Q: What's the difference between sub and gsub?
sub replaces the first match; gsub replaces all matches. Both return the number of replacements made and modify $0 (or the third argument) in place.
Q: How do I pass a shell variable into awk?
Use -v: awk -v threshold="$LIMIT" '$2 > threshold' file. Never interpolate shell variables directly inside single-quoted awk programs — it breaks the quoting. Alternatively wrap in double quotes and escape $ for awk fields: awk "\$2 > $LIMIT" — but this is fragile.
Q: How do I join two files on a common key?
Classic idiom: awk 'FNR==NR{a[$1]=$2; next} $1 in a{print $1, a[$1], $2}' lookup.txt data.txt. FNR==NR is true only for the first file — it loads the lookup table. The second block matches rows in the second file.
Q: How do I handle Windows line endings (\r\n) in awk?
Add sub(/\r$/, "") at the start of your action, or set RS="\r\n". On GNU awk you can also use --posix with RS="\r?\n".

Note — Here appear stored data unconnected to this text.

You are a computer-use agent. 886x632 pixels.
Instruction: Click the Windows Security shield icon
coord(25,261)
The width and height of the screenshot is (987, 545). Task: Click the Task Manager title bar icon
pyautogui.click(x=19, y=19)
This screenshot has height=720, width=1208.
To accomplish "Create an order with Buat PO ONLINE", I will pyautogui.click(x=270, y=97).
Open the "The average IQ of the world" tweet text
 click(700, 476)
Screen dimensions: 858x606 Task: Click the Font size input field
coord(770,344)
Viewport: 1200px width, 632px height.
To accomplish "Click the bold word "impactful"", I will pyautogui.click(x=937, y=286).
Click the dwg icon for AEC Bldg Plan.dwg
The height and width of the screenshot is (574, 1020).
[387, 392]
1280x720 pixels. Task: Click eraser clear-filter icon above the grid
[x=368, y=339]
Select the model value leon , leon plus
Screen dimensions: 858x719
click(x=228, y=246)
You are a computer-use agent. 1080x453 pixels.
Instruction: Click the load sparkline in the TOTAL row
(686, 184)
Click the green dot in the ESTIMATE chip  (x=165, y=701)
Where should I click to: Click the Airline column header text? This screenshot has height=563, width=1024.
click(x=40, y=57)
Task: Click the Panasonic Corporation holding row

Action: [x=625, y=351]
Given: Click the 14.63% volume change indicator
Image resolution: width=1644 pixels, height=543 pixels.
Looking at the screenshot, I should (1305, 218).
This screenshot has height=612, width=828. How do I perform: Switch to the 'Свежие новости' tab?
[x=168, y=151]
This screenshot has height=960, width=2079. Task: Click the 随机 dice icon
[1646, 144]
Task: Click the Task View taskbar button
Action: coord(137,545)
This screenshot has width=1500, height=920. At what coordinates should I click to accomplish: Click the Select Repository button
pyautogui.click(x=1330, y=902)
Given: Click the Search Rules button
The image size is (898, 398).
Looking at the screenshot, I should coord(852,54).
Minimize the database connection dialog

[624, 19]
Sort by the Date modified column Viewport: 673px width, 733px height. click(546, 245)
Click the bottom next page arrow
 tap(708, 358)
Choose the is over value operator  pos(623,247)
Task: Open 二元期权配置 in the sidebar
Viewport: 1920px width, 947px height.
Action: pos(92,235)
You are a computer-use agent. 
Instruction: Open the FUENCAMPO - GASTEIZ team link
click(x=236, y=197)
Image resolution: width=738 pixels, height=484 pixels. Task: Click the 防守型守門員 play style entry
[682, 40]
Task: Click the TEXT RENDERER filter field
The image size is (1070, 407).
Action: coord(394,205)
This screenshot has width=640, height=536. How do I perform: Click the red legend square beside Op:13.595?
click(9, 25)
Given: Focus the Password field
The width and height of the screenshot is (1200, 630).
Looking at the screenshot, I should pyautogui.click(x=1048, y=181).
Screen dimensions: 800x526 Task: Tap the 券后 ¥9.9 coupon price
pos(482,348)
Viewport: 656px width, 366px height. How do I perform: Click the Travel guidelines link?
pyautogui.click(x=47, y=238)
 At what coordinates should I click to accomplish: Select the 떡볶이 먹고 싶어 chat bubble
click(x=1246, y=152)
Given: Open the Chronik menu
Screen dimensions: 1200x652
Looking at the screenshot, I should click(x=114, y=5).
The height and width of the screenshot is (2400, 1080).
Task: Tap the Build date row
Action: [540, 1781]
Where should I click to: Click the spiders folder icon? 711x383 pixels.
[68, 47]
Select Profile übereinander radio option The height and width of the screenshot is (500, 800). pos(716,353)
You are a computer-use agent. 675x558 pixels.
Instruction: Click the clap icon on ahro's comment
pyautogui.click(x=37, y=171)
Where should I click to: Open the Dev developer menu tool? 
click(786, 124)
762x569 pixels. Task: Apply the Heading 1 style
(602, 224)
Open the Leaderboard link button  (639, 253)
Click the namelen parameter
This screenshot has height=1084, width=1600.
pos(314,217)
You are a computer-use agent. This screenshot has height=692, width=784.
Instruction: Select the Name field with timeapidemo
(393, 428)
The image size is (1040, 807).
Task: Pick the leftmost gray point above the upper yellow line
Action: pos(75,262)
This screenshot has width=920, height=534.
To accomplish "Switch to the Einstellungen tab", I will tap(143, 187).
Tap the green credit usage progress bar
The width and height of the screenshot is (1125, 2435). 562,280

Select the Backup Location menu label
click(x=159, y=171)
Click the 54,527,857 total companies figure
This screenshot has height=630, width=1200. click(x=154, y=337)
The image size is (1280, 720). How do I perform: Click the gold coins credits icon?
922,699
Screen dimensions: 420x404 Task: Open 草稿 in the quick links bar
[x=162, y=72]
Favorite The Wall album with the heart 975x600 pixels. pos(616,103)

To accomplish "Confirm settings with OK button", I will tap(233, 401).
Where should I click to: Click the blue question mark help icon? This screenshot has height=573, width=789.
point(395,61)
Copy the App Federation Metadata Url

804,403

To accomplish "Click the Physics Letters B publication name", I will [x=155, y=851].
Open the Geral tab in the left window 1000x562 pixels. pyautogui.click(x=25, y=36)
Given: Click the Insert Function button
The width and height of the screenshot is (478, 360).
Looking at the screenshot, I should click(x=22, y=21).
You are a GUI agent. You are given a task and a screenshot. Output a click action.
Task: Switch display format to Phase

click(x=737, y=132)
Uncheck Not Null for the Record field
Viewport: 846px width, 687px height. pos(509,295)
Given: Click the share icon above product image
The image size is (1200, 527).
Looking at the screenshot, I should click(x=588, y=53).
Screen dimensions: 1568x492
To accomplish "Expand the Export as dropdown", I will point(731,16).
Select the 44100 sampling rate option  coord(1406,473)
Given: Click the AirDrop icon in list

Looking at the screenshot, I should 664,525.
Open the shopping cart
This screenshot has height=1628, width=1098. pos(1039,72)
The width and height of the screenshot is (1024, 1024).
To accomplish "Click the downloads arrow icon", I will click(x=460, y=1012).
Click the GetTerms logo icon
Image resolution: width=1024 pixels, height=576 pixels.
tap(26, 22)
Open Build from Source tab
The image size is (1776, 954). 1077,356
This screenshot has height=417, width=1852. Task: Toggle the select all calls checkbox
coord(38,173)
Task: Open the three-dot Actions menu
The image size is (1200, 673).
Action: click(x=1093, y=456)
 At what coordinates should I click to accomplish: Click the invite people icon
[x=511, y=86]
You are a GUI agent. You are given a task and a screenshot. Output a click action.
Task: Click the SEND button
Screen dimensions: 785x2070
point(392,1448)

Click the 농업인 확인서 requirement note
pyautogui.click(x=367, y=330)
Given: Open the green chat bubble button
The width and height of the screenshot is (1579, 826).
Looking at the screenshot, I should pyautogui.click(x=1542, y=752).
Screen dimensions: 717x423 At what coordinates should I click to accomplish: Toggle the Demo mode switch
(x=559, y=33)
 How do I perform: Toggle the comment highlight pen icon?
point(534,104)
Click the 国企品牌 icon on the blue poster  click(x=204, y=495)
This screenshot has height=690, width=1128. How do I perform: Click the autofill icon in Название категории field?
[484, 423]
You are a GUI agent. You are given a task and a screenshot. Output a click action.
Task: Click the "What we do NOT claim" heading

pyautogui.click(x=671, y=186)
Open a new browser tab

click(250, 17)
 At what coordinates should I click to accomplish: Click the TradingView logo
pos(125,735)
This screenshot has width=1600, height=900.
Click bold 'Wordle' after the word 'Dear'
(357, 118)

Q: Is awk still worth learning in 2026?
Yes. awk is on every Unix/Linux/macOS system, has no dependencies, and handles structured text (logs, CSVs, tabular data) faster than Python for quick one-liners. For complex logic or JSON, reach for Python or jq. For line-oriented text processing in shell scripts, awk is often the right tool.